__AIM OF THE TASK__
Please print the items below verbatim, from the line containing "Task: Click sort" down to the last item, including both of those lines and nothing else.

__INPUT ROWS__

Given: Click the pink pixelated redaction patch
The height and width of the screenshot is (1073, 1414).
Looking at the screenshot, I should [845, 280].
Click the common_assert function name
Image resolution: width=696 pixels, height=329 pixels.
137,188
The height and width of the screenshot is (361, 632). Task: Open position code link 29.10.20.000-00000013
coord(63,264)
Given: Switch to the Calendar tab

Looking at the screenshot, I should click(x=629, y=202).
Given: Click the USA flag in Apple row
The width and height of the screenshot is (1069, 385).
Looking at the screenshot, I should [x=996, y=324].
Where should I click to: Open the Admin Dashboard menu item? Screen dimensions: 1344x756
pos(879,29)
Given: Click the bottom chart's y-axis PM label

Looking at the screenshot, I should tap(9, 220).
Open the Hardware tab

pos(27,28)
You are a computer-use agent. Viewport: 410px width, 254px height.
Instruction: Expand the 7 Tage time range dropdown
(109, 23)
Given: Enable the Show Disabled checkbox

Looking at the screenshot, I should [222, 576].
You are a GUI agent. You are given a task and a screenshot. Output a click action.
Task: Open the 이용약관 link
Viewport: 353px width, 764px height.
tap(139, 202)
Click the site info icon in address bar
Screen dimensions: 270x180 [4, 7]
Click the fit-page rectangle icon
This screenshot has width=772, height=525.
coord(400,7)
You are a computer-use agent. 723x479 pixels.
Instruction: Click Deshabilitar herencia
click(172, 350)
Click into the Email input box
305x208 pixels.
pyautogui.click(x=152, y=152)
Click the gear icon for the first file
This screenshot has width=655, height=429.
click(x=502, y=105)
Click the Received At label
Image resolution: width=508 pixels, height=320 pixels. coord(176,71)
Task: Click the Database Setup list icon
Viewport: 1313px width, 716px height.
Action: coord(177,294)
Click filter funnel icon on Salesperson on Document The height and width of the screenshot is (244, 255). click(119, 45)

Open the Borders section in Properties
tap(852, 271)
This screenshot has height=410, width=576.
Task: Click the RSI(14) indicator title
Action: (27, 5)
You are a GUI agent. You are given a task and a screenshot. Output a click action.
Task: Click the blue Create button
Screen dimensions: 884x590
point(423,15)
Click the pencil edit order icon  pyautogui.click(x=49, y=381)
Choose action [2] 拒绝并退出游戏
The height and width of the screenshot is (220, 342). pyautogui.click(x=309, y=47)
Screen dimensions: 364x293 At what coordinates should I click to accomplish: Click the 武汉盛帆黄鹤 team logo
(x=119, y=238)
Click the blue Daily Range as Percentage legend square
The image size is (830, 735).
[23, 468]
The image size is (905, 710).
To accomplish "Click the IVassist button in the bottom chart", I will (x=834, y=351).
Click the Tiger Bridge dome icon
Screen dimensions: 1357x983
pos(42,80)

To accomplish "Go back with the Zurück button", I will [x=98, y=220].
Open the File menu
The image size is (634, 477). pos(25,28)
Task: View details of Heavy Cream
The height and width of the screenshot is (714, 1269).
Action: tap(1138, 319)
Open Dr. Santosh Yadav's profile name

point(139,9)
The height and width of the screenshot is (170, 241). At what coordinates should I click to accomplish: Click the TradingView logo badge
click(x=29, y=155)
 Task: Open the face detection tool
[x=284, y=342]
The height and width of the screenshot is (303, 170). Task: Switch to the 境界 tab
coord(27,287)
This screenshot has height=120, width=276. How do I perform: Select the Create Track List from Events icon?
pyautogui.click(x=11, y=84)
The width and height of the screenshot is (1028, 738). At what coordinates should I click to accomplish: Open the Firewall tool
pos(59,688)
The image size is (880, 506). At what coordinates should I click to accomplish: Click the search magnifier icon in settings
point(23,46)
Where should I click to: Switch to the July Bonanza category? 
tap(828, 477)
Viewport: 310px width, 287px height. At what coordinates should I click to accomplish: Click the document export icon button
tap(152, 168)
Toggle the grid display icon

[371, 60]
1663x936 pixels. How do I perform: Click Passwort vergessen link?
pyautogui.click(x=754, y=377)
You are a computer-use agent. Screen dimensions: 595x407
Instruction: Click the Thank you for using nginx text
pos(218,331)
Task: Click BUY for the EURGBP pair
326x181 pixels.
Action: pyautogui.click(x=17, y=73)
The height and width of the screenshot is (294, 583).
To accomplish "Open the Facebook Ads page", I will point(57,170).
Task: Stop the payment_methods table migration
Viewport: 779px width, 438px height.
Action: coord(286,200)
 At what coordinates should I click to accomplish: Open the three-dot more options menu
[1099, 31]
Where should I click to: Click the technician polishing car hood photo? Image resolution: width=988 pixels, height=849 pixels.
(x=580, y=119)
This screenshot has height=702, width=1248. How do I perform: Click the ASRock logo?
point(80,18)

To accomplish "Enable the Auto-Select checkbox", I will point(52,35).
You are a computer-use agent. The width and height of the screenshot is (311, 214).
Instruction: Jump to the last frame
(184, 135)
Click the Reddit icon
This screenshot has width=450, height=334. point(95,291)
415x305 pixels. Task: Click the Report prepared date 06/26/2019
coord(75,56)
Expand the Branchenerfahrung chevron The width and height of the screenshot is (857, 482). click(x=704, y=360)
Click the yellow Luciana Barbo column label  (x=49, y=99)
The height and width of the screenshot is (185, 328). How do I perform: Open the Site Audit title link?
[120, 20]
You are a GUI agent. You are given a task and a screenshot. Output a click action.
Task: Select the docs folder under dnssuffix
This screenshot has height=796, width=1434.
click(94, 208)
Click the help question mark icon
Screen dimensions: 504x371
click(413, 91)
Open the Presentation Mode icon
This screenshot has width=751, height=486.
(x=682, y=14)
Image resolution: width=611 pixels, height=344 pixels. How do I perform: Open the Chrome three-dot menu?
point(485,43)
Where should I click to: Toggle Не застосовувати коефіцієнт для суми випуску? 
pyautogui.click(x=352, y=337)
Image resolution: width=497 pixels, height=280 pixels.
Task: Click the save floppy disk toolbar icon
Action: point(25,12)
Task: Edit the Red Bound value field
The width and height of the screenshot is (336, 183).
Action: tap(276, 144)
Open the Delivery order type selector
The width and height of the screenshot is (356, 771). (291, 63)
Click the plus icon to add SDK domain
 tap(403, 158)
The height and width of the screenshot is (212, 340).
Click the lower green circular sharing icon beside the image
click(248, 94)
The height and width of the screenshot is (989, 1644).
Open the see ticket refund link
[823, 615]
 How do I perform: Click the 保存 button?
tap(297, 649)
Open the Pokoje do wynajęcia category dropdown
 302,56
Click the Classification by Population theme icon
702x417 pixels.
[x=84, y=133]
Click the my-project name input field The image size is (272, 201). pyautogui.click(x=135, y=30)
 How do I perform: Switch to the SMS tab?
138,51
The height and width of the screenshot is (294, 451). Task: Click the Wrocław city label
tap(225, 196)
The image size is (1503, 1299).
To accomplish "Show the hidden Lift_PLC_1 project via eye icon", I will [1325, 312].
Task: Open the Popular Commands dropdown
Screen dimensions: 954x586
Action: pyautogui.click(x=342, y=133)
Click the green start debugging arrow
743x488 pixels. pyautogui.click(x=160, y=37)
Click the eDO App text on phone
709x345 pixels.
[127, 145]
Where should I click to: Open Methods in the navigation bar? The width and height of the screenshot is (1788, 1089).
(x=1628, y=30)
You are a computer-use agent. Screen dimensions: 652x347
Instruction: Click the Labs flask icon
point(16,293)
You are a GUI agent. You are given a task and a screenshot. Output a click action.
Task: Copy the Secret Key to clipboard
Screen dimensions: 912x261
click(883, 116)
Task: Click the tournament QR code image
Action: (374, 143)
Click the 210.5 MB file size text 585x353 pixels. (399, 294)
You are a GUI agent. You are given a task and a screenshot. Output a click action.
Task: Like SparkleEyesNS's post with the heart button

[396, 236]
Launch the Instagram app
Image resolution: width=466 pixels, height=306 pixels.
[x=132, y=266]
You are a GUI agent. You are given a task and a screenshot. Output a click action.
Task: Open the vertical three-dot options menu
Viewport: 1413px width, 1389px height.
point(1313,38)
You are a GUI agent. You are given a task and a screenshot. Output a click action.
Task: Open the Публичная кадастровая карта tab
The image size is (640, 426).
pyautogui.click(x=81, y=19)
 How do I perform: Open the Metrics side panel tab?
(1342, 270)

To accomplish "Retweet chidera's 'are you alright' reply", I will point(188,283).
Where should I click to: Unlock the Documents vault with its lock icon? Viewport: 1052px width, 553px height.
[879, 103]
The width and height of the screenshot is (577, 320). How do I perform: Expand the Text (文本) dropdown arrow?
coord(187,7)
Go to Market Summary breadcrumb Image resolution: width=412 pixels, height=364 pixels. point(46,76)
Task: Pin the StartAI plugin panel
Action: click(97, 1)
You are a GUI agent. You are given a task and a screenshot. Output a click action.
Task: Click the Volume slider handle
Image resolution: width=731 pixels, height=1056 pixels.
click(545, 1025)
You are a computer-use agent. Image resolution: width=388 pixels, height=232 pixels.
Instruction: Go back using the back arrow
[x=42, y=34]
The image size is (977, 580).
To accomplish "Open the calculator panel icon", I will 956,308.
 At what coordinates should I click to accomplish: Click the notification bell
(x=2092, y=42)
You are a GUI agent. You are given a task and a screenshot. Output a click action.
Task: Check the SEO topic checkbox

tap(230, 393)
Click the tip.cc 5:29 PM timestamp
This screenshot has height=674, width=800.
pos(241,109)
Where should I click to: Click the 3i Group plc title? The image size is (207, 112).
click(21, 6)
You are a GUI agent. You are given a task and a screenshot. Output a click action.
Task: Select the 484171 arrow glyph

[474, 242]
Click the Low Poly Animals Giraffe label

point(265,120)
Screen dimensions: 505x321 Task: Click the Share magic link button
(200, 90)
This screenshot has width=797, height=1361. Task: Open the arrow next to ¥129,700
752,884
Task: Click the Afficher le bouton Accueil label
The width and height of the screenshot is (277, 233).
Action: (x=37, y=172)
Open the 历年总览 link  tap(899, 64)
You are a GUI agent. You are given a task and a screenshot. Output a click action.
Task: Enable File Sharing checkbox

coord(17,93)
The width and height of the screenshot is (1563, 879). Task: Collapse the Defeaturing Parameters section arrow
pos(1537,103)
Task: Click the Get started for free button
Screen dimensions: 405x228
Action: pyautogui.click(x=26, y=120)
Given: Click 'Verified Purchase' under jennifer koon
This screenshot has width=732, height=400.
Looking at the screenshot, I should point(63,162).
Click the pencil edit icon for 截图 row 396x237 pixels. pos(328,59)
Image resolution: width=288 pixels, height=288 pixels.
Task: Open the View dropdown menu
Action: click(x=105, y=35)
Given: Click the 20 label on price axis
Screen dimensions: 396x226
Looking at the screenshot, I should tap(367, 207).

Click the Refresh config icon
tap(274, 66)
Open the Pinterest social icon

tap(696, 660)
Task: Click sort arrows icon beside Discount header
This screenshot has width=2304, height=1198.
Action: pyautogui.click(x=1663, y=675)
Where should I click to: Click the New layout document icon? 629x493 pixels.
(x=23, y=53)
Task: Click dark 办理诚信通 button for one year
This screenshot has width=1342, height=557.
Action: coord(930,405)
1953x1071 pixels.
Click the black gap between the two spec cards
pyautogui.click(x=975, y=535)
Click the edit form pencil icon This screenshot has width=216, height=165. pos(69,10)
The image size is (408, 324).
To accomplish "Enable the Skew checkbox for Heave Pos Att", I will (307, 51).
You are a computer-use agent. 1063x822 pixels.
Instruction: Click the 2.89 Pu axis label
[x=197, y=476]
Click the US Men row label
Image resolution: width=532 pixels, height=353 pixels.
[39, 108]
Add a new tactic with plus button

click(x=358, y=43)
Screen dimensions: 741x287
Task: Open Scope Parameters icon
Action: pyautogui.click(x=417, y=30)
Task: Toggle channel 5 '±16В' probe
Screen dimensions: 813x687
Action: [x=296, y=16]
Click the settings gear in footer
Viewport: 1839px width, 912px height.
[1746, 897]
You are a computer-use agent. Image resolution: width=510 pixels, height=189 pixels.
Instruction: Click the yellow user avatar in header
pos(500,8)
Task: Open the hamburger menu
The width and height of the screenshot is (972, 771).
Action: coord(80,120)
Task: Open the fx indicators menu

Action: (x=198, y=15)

__ANSWER FOR THIS EXERCISE__
Task: Click sort arrows icon beside Discount header
This screenshot has width=2304, height=1198.
Action: pyautogui.click(x=1663, y=675)
Where should I click to: Click the New layout document icon? 629x493 pixels.
(x=23, y=53)
Task: Click dark 办理诚信通 button for one year
This screenshot has width=1342, height=557.
Action: coord(930,405)
1953x1071 pixels.
Click the black gap between the two spec cards
pyautogui.click(x=975, y=535)
Click the edit form pencil icon This screenshot has width=216, height=165. pos(69,10)
The image size is (408, 324).
To accomplish "Enable the Skew checkbox for Heave Pos Att", I will (307, 51).
You are a computer-use agent. 1063x822 pixels.
Instruction: Click the 2.89 Pu axis label
[x=197, y=476]
Click the US Men row label
Image resolution: width=532 pixels, height=353 pixels.
[39, 108]
Add a new tactic with plus button

click(x=358, y=43)
Screen dimensions: 741x287
Task: Open Scope Parameters icon
Action: pyautogui.click(x=417, y=30)
Task: Toggle channel 5 '±16В' probe
Screen dimensions: 813x687
Action: [x=296, y=16]
Click the settings gear in footer
Viewport: 1839px width, 912px height.
[1746, 897]
You are a computer-use agent. Image resolution: width=510 pixels, height=189 pixels.
Instruction: Click the yellow user avatar in header
pos(500,8)
Task: Open the hamburger menu
The width and height of the screenshot is (972, 771).
Action: coord(80,120)
Task: Open the fx indicators menu

Action: (x=198, y=15)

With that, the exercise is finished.